● Lesetext:

---------------

# Basis PC 1.500€: Skylake oder doch noch Sockel 2011-3?



## Andinistrator (21. August 2015)

*Basis PC 1.500€: Skylake oder doch noch Sockel 2011-3?*

Z U S A M M E N F A S S U N G
== Hier meine Zusammenfassung aus diesem Forum ==


______Wann nehme ich Sockel 1151 / Chipsatz Z170?
__Der Fokus liegt auf Gaming (4 Kerne mit viel GHz), arbeiten möchte ich natürlich auch (Office, Visual Studio,...).
__Ich lege wert auf die iGPU, da diese ggf. mit Direct X 12 noch ein paar FPS mehr rausholt, oder ich mich noch nicht für eine GPU entschieden habe.
__Wenn überhaupt werde ich ggf. mal SLI/CF nutzen, aber nie 3 GPUs.
__Ich benötige keine 6-8 Kern CPU (da Spiele einen hohen Takt, aber meist nur 4 Kerne verwenden), um noch mehr logische Kerne zu erzeugen (z.B. für  XX Hyper Vs, …).

---------------

● Datensatzinhalt:
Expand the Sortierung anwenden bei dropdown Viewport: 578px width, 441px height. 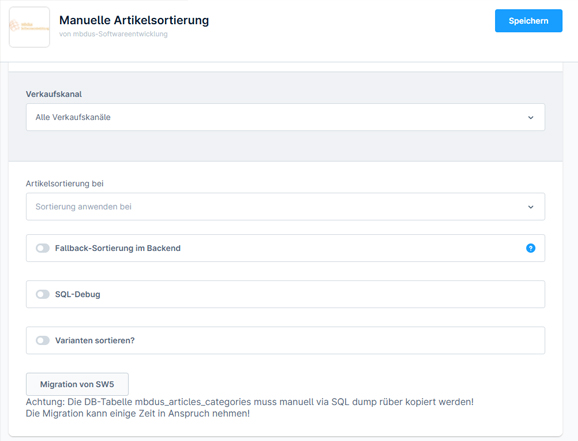(285, 206)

---------------

● Erforderliche Schritte:
1 > Übersetze diesen Satz aus dem Lesetext ins Englische: „Wenn überhaupt werde ich ggf. mal SLI/CF nutzen, aber nie 3 GPUs.“
2 > Welcher Grund wird im Lesetext dafür genannt, dass keine 6-8-Kern-CPU benötigt wird?
3 > Fasse jeden Punkt, den der Lesetext unter der Frage „Wann nehme ich Sockel 1151 / Chipsatz Z170?“ aufführt, in Stichworten zusammen.

● Antwortliste:
1 > If at all, I might use SLI/CF at some point, but never 3 GPUs.

2 > Spiele verwenden einen hohen Takt, aber meist nur 4 Kerne.

3 >
- Fokus auf Gaming (4 Kerne mit viel GHz), daneben Arbeiten (Office, Visual Studio)
- Wert auf die iGPU (mögliche Mehr-FPS mit DirectX 12 oder noch keine GPU gewählt)
- höchstens gegebenenfalls SLI/CF, aber nie 3 GPUs
- keine 6-8-Kern-CPU nötig